■ **Input data**
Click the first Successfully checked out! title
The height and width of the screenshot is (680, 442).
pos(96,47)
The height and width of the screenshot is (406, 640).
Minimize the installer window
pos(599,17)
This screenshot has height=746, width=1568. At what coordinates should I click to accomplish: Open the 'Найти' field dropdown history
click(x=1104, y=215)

■ **Exercise**
Keep the wording exact. Give all of the records again.

■ **Exercise solution**
Click the first Successfully checked out! title
The height and width of the screenshot is (680, 442).
pos(96,47)
The height and width of the screenshot is (406, 640).
Minimize the installer window
pos(599,17)
This screenshot has height=746, width=1568. At what coordinates should I click to accomplish: Open the 'Найти' field dropdown history
click(x=1104, y=215)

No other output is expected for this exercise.